■ Exercise objective ■
Format every line of the listing below as a Markdown table with two columns, Row and Line, numbering the rows in order and leaving out blank lines.

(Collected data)

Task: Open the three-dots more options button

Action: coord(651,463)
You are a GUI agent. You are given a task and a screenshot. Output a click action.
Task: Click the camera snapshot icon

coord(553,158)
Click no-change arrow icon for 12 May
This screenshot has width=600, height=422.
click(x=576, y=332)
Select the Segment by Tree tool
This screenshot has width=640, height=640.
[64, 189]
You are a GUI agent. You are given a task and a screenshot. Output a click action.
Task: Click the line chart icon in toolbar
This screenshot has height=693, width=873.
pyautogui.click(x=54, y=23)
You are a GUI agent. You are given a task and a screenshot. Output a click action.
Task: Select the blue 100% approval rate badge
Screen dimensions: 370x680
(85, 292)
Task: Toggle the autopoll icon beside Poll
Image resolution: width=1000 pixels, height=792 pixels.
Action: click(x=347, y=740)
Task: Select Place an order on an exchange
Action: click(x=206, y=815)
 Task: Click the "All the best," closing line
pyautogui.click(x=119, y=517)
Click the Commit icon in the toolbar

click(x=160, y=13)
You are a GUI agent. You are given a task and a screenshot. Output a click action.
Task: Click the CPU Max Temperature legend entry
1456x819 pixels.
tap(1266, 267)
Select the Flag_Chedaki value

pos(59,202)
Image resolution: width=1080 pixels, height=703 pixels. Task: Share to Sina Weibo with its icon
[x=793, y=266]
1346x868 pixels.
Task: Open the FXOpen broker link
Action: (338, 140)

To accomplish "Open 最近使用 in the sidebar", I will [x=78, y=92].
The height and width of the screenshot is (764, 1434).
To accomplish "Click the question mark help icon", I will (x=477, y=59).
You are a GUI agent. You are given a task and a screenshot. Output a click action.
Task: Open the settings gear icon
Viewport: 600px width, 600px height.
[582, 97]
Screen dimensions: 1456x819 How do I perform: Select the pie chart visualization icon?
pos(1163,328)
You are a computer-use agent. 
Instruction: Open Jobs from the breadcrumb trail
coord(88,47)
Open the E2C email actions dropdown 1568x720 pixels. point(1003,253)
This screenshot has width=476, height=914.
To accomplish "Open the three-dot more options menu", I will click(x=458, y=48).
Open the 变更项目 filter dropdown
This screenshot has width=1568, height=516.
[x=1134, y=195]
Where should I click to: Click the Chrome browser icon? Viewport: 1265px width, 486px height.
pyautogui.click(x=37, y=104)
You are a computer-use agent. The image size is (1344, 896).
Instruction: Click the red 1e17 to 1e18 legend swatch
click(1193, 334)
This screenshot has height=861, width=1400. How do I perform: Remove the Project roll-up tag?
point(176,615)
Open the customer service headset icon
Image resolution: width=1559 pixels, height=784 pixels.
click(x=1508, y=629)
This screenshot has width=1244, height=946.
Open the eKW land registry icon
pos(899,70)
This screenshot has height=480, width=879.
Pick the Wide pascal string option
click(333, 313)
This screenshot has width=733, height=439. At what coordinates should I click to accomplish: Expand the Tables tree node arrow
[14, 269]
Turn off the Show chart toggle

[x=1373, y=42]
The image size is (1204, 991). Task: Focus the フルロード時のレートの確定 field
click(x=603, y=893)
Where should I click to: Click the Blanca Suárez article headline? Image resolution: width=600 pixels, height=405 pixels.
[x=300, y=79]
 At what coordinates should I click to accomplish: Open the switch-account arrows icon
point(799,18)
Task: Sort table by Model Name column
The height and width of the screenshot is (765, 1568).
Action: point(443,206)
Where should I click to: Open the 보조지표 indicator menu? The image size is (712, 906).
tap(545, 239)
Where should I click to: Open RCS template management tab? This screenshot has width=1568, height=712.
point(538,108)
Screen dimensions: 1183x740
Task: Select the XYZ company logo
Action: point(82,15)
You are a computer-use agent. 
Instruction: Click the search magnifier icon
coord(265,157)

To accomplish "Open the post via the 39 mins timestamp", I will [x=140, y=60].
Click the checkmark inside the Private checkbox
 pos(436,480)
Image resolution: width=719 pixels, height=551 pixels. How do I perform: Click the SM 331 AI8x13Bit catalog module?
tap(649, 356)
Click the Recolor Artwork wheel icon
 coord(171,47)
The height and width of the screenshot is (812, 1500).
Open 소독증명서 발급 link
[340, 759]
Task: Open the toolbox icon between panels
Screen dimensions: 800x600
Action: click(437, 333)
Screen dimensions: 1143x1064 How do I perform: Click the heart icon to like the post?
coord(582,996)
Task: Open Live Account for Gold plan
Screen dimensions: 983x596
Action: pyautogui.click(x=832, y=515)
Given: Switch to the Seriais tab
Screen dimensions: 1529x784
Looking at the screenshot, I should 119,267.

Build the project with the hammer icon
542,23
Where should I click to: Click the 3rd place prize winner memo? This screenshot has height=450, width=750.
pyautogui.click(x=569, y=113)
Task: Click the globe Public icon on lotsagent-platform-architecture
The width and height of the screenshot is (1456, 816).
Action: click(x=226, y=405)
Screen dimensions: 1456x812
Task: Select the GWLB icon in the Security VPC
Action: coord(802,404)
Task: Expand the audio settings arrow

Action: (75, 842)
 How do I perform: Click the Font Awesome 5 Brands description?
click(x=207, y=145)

■ Written answer ■
| Row | Line |
|---|---|
| 1 | Task: Open the three-dots more options button |
| 2 | Action: coord(651,463) |
| 3 | You are a GUI agent. You are given a task and a screenshot. Output a click action. |
| 4 | Task: Click the camera snapshot icon |
| 5 | coord(553,158) |
| 6 | Click no-change arrow icon for 12 May |
| 7 | This screenshot has width=600, height=422. |
| 8 | click(x=576, y=332) |
| 9 | Select the Segment by Tree tool |
| 10 | This screenshot has width=640, height=640. |
| 11 | [64, 189] |
| 12 | You are a GUI agent. You are given a task and a screenshot. Output a click action. |
| 13 | Task: Click the line chart icon in toolbar |
| 14 | This screenshot has height=693, width=873. |
| 15 | pyautogui.click(x=54, y=23) |
| 16 | You are a GUI agent. You are given a task and a screenshot. Output a click action. |
| 17 | Task: Select the blue 100% approval rate badge |
| 18 | Screen dimensions: 370x680 |
| 19 | (85, 292) |
| 20 | Task: Toggle the autopoll icon beside Poll |
| 21 | Image resolution: width=1000 pixels, height=792 pixels. |
| 22 | Action: click(x=347, y=740) |
| 23 | Task: Select Place an order on an exchange |
| 24 | Action: click(x=206, y=815) |
| 25 |  Task: Click the "All the best," closing line |
| 26 | pyautogui.click(x=119, y=517) |
| 27 | Click the Commit icon in the toolbar |
| 28 | click(x=160, y=13) |
| 29 | You are a GUI agent. You are given a task and a screenshot. Output a click action. |
| 30 | Task: Click the CPU Max Temperature legend entry |
| 31 | 1456x819 pixels. |
| 32 | tap(1266, 267) |
| 33 | Select the Flag_Chedaki value |
| 34 | pos(59,202) |
| 35 | Image resolution: width=1080 pixels, height=703 pixels. Task: Share to Sina Weibo with its icon |
| 36 | [x=793, y=266] |
| 37 | 1346x868 pixels. |
| 38 | Task: Open the FXOpen broker link |
| 39 | Action: (338, 140) |
| 40 | To accomplish "Open 最近使用 in the sidebar", I will [x=78, y=92]. |
| 41 | The height and width of the screenshot is (764, 1434). |
| 42 | To accomplish "Click the question mark help icon", I will (x=477, y=59). |
| 43 | You are a GUI agent. You are given a task and a screenshot. Output a click action. |
| 44 | Task: Open the settings gear icon |
| 45 | Viewport: 600px width, 600px height. |
| 46 | [582, 97] |
| 47 | Screen dimensions: 1456x819 How do I perform: Select the pie chart visualization icon? |
| 48 | pos(1163,328) |
| 49 | You are a computer-use agent.  |
| 50 | Instruction: Open Jobs from the breadcrumb trail |
| 51 | coord(88,47) |
| 52 | Open the E2C email actions dropdown 1568x720 pixels. point(1003,253) |
| 53 | This screenshot has width=476, height=914. |
| 54 | To accomplish "Open the three-dot more options menu", I will click(x=458, y=48). |
| 55 | Open the 变更项目 filter dropdown |
| 56 | This screenshot has width=1568, height=516. |
| 57 | [x=1134, y=195] |
| 58 | Where should I click to: Click the Chrome browser icon? Viewport: 1265px width, 486px height. |
| 59 | pyautogui.click(x=37, y=104) |
| 60 | You are a computer-use agent. The image size is (1344, 896). |
| 61 | Instruction: Click the red 1e17 to 1e18 legend swatch |
| 62 | click(1193, 334) |
| 63 | This screenshot has height=861, width=1400. How do I perform: Remove the Project roll-up tag? |
| 64 | point(176,615) |
| 65 | Open the customer service headset icon |
| 66 | Image resolution: width=1559 pixels, height=784 pixels. |
| 67 | click(x=1508, y=629) |
| 68 | This screenshot has width=1244, height=946. |
| 69 | Open the eKW land registry icon |
| 70 | pos(899,70) |
| 71 | This screenshot has height=480, width=879. |
| 72 | Pick the Wide pascal string option |
| 73 | click(333, 313) |
| 74 | This screenshot has width=733, height=439. At what coordinates should I click to accomplish: Expand the Tables tree node arrow |
| 75 | [14, 269] |
| 76 | Turn off the Show chart toggle |
| 77 | [x=1373, y=42] |
| 78 | The image size is (1204, 991). Task: Focus the フルロード時のレートの確定 field |
| 79 | click(x=603, y=893) |
| 80 | Where should I click to: Click the Blanca Suárez article headline? Image resolution: width=600 pixels, height=405 pixels. |
| 81 | [x=300, y=79] |
| 82 |  At what coordinates should I click to accomplish: Open the switch-account arrows icon |
| 83 | point(799,18) |
| 84 | Task: Sort table by Model Name column |
| 85 | The height and width of the screenshot is (765, 1568). |
| 86 | Action: point(443,206) |
| 87 | Where should I click to: Open the 보조지표 indicator menu? The image size is (712, 906). |
| 88 | tap(545, 239) |
| 89 | Where should I click to: Open RCS template management tab? This screenshot has width=1568, height=712. |
| 90 | point(538,108) |
| 91 | Screen dimensions: 1183x740 |
| 92 | Task: Select the XYZ company logo |
| 93 | Action: point(82,15) |
| 94 | You are a computer-use agent.  |
| 95 | Instruction: Click the search magnifier icon |
| 96 | coord(265,157) |
| 97 | To accomplish "Open the post via the 39 mins timestamp", I will [x=140, y=60]. |
| 98 | Click the checkmark inside the Private checkbox |
| 99 |  pos(436,480) |
| 100 | Image resolution: width=719 pixels, height=551 pixels. How do I perform: Click the SM 331 AI8x13Bit catalog module? |
| 101 | tap(649, 356) |
| 102 | Click the Recolor Artwork wheel icon |
| 103 |  coord(171,47) |
| 104 | The height and width of the screenshot is (812, 1500). |
| 105 | Open 소독증명서 발급 link |
| 106 | [340, 759] |
| 107 | Task: Open the toolbox icon between panels |
| 108 | Screen dimensions: 800x600 |
| 109 | Action: click(437, 333) |
| 110 | Screen dimensions: 1143x1064 How do I perform: Click the heart icon to like the post? |
| 111 | coord(582,996) |
| 112 | Task: Open Live Account for Gold plan |
| 113 | Screen dimensions: 983x596 |
| 114 | Action: pyautogui.click(x=832, y=515) |
| 115 | Given: Switch to the Seriais tab |
| 116 | Screen dimensions: 1529x784 |
| 117 | Looking at the screenshot, I should 119,267. |
| 118 | Build the project with the hammer icon |
| 119 | 542,23 |
| 120 | Where should I click to: Click the 3rd place prize winner memo? This screenshot has height=450, width=750. |
| 121 | pyautogui.click(x=569, y=113) |
| 122 | Task: Click the globe Public icon on lotsagent-platform-architecture |
| 123 | The width and height of the screenshot is (1456, 816). |
| 124 | Action: click(x=226, y=405) |
| 125 | Screen dimensions: 1456x812 |
| 126 | Task: Select the GWLB icon in the Security VPC |
| 127 | Action: coord(802,404) |
| 128 | Task: Expand the audio settings arrow |
| 129 | Action: (75, 842) |
| 130 |  How do I perform: Click the Font Awesome 5 Brands description? |
| 131 | click(x=207, y=145) |